From the article below on watering the school's athletic fields, extract everything from "However, a more" down to "are very different.", word for word.

» Document text:
================

Other than watering, Kinnaird doesn’t see any clear way of preventing the problem.

“Our athletes have to run,” Kinnaird said. “Conditioning is part of the sport.”

Currently, the school is using a 550-gallon tank of water to keep the packed fields under control. This entails a daily process of filling up the tank and taking it to the field.

“It’s going to be difficult to water [the fields],” Hightower said.

However, a more permanent solution could be found through the drilling of a well.

A lot went into the process of deciding to drill, but Cobb said the main deciding factor was the students’ safety.

“Coach Benson and Hightower were the ones who brought the need to Len Lawson [the school district’s maintenance director] and me,” says Cobb. “We set the wheels in motion.”

She soon found out that deciding to build a well and the actual process of getting it dug are very different.

“It’s not as easy as you would think,” Cobb said. “[The process] became surprisingly difficult.”

First they had to request a tentative approval from the Oklahoma Water Resource Board, which was granted. They have a certain window of time to drill the well before final approval will be given.

================

» Excerpted records:
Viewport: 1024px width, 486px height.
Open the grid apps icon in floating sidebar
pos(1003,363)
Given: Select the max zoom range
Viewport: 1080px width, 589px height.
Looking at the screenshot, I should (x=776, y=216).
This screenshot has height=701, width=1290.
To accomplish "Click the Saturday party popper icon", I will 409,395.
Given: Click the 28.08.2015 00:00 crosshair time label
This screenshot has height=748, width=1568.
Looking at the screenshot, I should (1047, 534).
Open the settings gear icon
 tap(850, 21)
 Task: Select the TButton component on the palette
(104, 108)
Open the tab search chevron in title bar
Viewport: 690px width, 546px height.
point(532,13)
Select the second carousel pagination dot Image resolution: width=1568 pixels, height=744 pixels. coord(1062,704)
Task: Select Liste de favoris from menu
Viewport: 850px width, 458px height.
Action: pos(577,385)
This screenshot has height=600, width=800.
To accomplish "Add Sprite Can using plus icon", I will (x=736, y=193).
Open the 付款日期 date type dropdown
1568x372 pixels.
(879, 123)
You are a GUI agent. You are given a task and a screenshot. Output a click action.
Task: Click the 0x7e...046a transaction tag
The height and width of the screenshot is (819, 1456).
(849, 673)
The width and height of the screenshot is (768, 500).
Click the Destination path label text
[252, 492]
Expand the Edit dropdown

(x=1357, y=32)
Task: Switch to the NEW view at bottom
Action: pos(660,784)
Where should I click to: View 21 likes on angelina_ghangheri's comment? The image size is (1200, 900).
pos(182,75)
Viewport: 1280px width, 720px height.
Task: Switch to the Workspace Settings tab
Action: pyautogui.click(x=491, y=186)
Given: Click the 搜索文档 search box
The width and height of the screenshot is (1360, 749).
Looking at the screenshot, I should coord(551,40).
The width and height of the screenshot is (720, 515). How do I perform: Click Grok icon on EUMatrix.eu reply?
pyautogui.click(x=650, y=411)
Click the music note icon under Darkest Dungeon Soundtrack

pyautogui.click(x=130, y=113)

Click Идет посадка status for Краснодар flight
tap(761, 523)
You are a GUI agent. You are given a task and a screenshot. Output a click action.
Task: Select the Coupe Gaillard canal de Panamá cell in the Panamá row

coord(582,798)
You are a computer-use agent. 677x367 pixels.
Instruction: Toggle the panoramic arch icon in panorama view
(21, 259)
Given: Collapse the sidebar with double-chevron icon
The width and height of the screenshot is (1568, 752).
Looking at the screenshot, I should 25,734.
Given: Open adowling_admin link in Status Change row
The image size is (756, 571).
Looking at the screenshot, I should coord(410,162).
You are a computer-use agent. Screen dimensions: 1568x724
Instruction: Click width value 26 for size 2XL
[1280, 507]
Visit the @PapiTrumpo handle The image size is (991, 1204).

================

» Solution to this exercise:
However, a more permanent solution could be found through the drilling of a well.

A lot went into the process of deciding to drill, but Cobb said the main deciding factor was the students’ safety.

“Coach Benson and Hightower were the ones who brought the need to Len Lawson [the school district’s maintenance director] and me,” says Cobb. “We set the wheels in motion.”

She soon found out that deciding to build a well and the actual process of getting it dug are very different.